Problem to solve: All that is needed is every line of the listing below that has "computer".

Data to process:
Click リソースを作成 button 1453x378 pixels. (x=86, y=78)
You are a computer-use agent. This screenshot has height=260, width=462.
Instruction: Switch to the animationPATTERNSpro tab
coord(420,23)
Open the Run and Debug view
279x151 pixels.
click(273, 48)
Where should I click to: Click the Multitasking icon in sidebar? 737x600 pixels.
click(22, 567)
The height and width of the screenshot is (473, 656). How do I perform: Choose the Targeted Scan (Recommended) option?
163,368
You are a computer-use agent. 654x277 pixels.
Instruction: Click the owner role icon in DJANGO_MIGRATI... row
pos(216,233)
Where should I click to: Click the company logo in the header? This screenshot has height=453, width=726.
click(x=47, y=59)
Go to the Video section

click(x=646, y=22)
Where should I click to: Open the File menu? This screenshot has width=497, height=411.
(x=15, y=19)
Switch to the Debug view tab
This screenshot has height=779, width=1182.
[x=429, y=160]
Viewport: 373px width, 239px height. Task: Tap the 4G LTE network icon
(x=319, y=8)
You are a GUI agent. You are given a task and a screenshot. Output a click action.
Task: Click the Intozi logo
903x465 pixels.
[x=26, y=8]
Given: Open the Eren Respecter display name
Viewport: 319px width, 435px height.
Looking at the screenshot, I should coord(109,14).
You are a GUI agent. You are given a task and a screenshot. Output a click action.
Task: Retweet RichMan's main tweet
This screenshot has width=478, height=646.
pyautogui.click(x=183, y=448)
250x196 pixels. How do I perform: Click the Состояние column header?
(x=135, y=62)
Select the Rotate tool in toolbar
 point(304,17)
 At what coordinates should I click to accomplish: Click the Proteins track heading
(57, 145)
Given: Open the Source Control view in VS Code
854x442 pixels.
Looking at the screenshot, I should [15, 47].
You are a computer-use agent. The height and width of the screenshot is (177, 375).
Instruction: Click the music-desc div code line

Reply to the exercise:
You are a computer-use agent. This screenshot has height=260, width=462.
You are a computer-use agent. 654x277 pixels.
You are a computer-use agent. The height and width of the screenshot is (177, 375).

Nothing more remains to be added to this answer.